源氏物語を語る上で忘れてはならない物語後半の舞台、宇治。その地に平成10年に開館した「宇治源氏物語ミュージアム」は、復元模型や映像を通じ源氏物語と平安の世界に親しめる博物館として高い評価を受けています。 ここでは常設展示を中心に、同ミュージアムが再現する優雅で華やかな世界の一部をご紹介いたします。

 
 


 

「源氏物語ミュージアム」常設展示室では、長編小説『源氏物語』を物語の筋ではなく、物語の雰囲気によって紹介しています。 「春の部屋」は、平安時代の最高の貴族で、最大の富と権力を持っていた光源氏が活躍した華やかな光りの世界です。

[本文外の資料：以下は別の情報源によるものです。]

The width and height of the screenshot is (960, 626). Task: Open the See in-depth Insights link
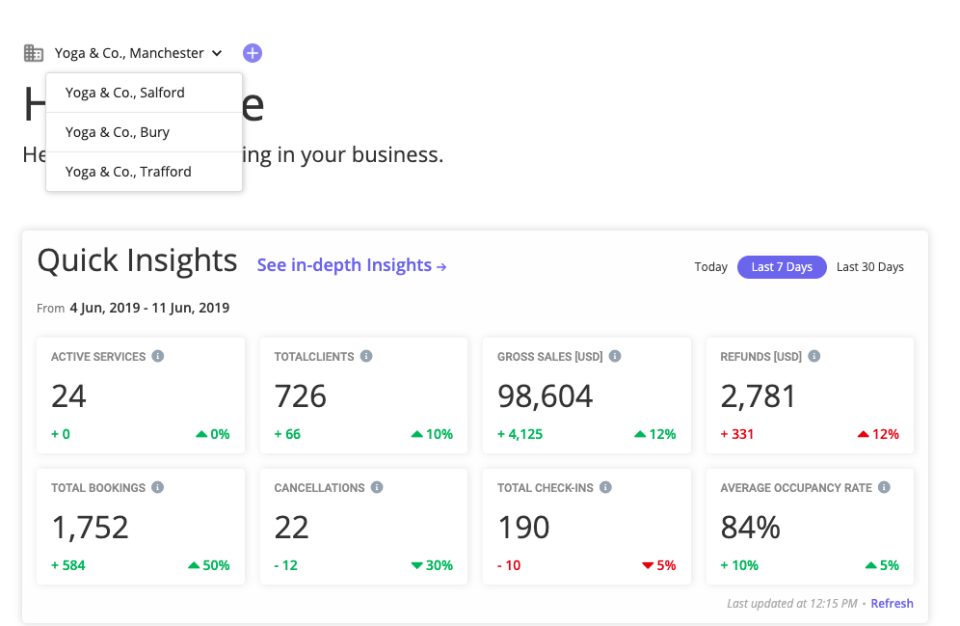351,265
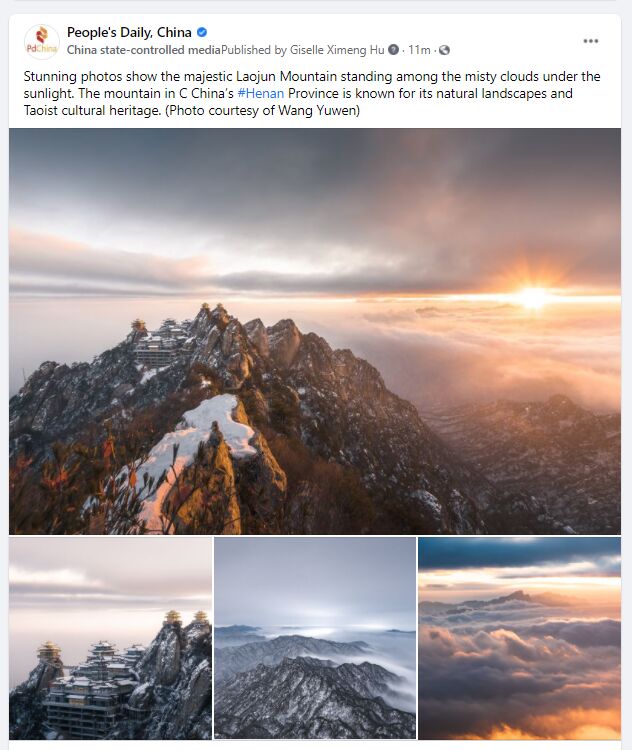
Task: Open the post options three-dots menu
Action: [x=590, y=41]
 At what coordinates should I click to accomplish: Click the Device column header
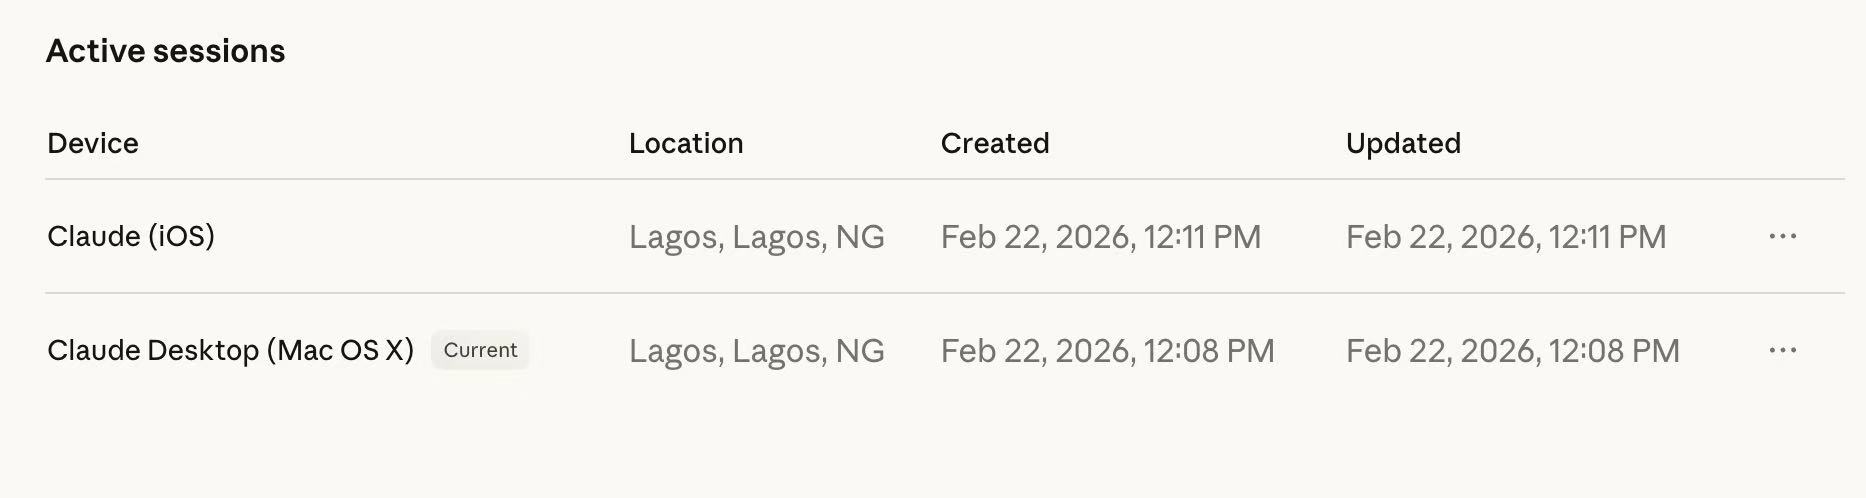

光源氏なきあと、物語の主な舞台は宇治に移ります。宇治は秋です。 常設展示では、宇治の地に立ち寄った薫が八の宮邸に住む大君・中君を見初める宇治十帖でもっとも有名な「橋姫」の場面 を再現。部屋全体を覆う月の光が、宇治十帖の憂愁を一層強めます。

 

映像展示室では映画「浮舟」(監督・篠田正浩)を上映。ホリ・ヒロシさん制作の人形を使って、映像で宇治十帖の世界に迫ります。また、図書室には平安時代の発音そのままに源氏物語を朗読したビデオも用意。当時を偲ばせる映像・音声で源氏の世界に親しんでいただけます(朗読ビデオ近日公開予定)。

 


源氏物語ミュージアムでは、源氏物語や平安時代の文化などを様々な切り口で専門家が語る独自/連続講座や講演会を開催しています。 2001年度からは、興味のある講座について、講義録をオンデマンドテキスト(註)としてお求めいただくことも予定しています。 お好きな講義録(音声をテキスト化したもの)をご注文に応じて1篇から印刷・製本してお届けいたします。